Debt of Honor - Tom Clancy [257]
"Does this give us a larger picture?" Durling asked.
"Possibly, but we don't have enough to go with."
"And?"
"A decision of this type always goes up to your level," Ryan told him.
"Why do I have to—"
"Sir, it reveals both the identity of intelligence officers and methods of operation. I suppose technically it doesn't have to be your decision, but it is something you should know about."
"You recommend approval." Durling didn't have to ask.
"Yes, sir."
"We can trust the Russians?"
"I didn't say trust, Mr. President. What we have here is a confluence of needs and abilities, with a little potential blackmail on the side."
"Run with it," the President said without much in the way of consideration. Perhaps it was a measure of his trust in Ryan, thus returning the burden of responsibility back to his visitor. Durling paused for a few seconds before posing his next question. "What are they up to, Jack?"
"The Japanese? On the face of it, this makes no objective sense at all. What I keep coming back to is, why kill the submarines? Why kill people? It just doesn't seem necessary to have crossed that threshold."
"Why do this to their most important trading partner?" Durling added, making the most obvious observation. "We haven't had a chance to think it through, have we?"
Ryan shook his head. "Things have certainly piled up on us. We don't even know the things we don't know yet."
The President cocked his head to the side. "What?"
Jack smiled a little. "That's something my wife likes to say about medicine. You have to know the things you don't know. You have to figure out what the questions are before you can start looking for answers."
"How do we do that?"
"Mary Pat has people out asking questions. We go over all the data we have. We try to infer things from what we know, look for connections. You can tell a lot from what the other guy is trying to do and how he's going about it. My biggest one now, why did they kill the two subs?" Ryan looked past the President, out the window to the Washington Monument, that fixed, firm obelisk of white marble. "They did it in a way that they think will allow us a way out. We can claim it was a collision or something—"
"Do they really expect that we'll just accept the deaths and—"
"They offered us the chance. Maybe they don't expect it, but it's a possibility." Ryan was quiet for perhaps thirty seconds. "No. No, they couldn't misread us that badly."
"Keep thinking out loud," Durling commanded.
"We've cut our fleet too far back—"
"I don't need to hear that now," was the answer, an edge on it.
Ryan nodded and held a hand up. "Too late to worry why or how, I know that. But the important thing is, they know it, too. Everybody knows what we have and don't have, and with the right kind of knowledge and training, you can infer what we can do. Then you structure your operations on a formulation of what you can do, and what he can do about it."

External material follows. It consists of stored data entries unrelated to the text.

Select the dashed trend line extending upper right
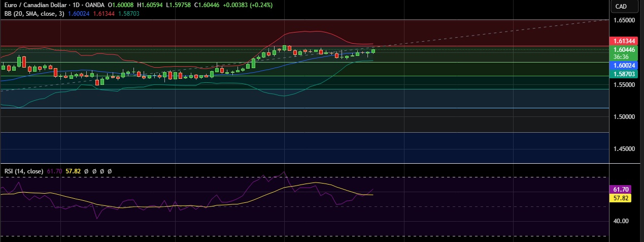The image size is (644, 242). pos(507,31)
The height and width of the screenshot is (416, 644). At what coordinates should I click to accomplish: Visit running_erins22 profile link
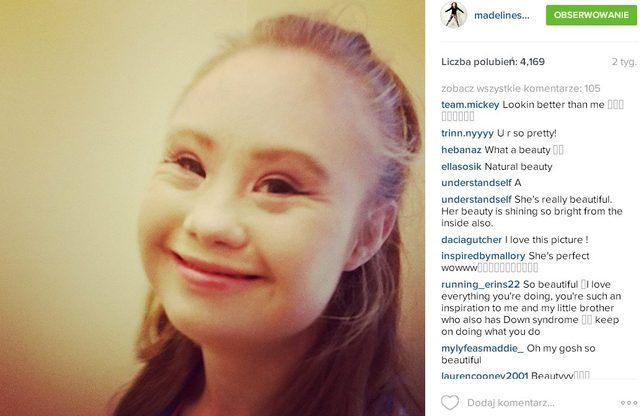(x=481, y=284)
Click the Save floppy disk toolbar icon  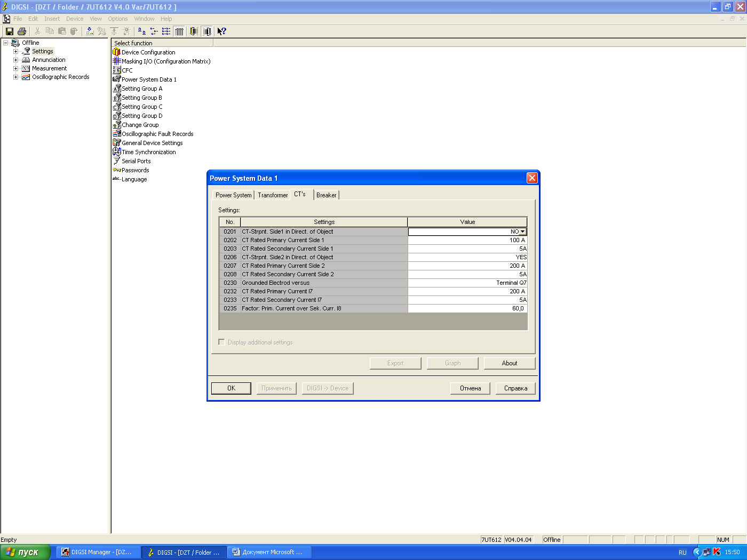[x=9, y=31]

"Makes sense. Okay, go on."
"With the demise of the Russian threat, the submarine force is essentially out of business. That's because a submarine is only good for two things, really. Tactically, submarines are good for killing other subs. But strategically, submarines are limited. They cannot control the sea in the same way as surface ships do. They can't project power. They can't ferry troops or goods from one place to another, and that's what sea control really means." Jack snapped his fingers. "But they can deny the sea to others, and Japan is an island-nation. So they're afraid of sea-denial." Or, Jack added in his own mind, maybe they just did what they could do. They crippled the carriers because they could not easily do more. Or could they? Damn, it was still too complicated.
"So we could strangle them with submarines?" Durling asked.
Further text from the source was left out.